Perinatal mental health – this is something about which our founder and CEO feels very strongly, having suffered herself for many years with mental health issues arising during pregnancy. FTWW takes every opportunity to advocate for the importance of improved education and specialist provision for those women in Wales affected, and is on a number of committees concerned with the issue.

Autism Spectrum Disorder (ASD) – FTWW works in close partnership with Autistic UK and the Autistic Women’s Empowerment Project to help make the case for improved recognition of the many girls and women on the spectrum. As a result of the diagnostic model being based on how males present with symptoms, countless girls and women are slipping through the net. FTWW and its partners continue to fight for change in attitudes which are responsible for such inequality, and are involved with the implementation of the new Wales Integrated Autism Service.

In General – FTWW is working with a number of agencies across the UK and in Wales to address the health inequalities being experienced by girls and women, irrespective of the specific condition / illness / disorder. These include the Board of Community Health Councils, and the Bevan Commission. We are actively contributing to the work being done by Public Health Wales to reduce inequalities and adverse childhood experiences often encountered by girls and / or the offspring of women with chronic health complaints. In addition, FTWW continues to participate in the development and delivery of new legislation in Wales which puts well-being, and citizens’ voices, at the forefront.

For a full list of those agencies with which FTWW is, or has been involved, please see our Partnership and Collaboration page.

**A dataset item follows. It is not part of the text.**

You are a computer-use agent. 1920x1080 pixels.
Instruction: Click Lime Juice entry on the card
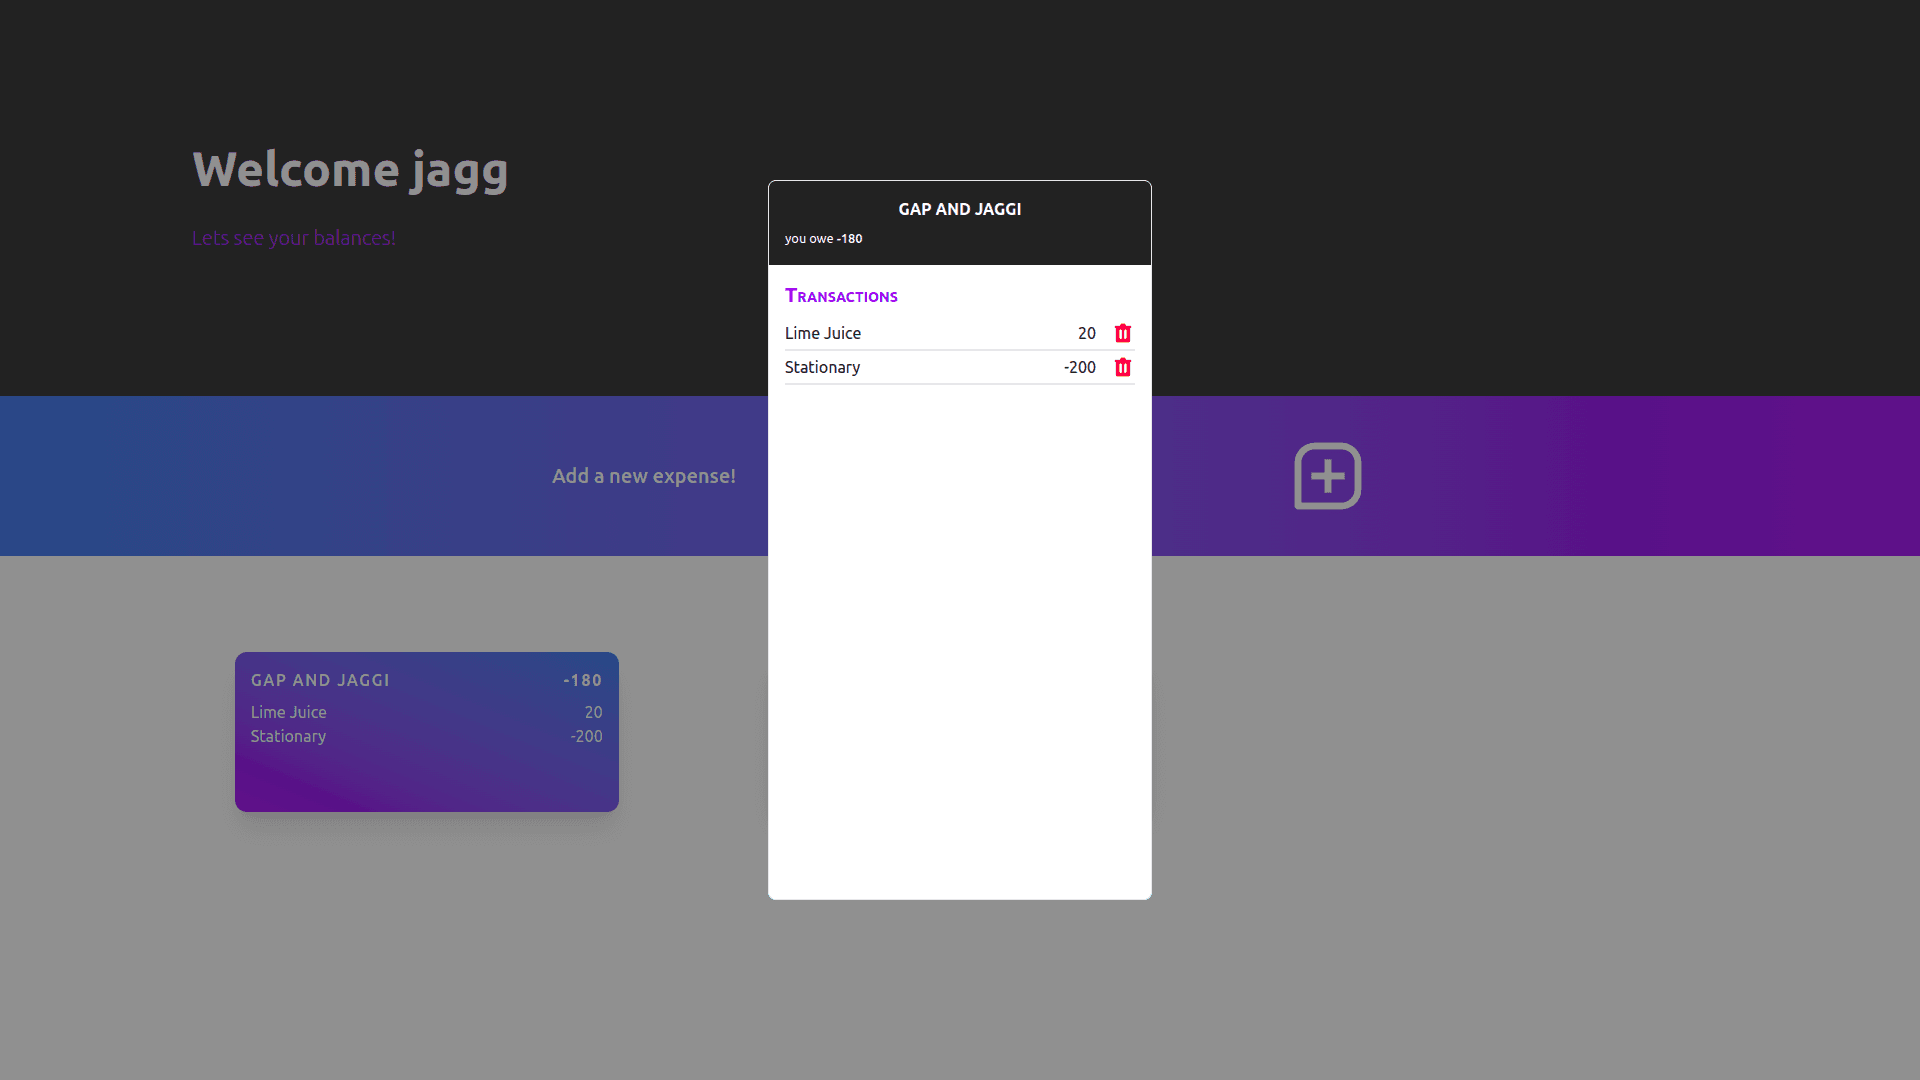coord(289,712)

We have successfully completed training with the Equality and Human Rights Commission (EHRC) in Wales to enhance our knowledge of the Equality Act 2010, and how this can aid us in identifying and tackling discrimination against women with chronic illness in the workplace. We have also undertaken training in independent advocacy at Wrexham Glyndwr University, and can now provide this service bi-lingually.

Right now we are in the process of collating another report, the focus of which will be the ways in which many women’s health issues are not adequately represented, diagnosed, or treated in Wales. We are also working to develop a patient empowerment programme for the benefit of girls and women who feel they lack the confidence to speak up in clinical settings, something which prohibits them from playing an active role in decision-making and their own well-being.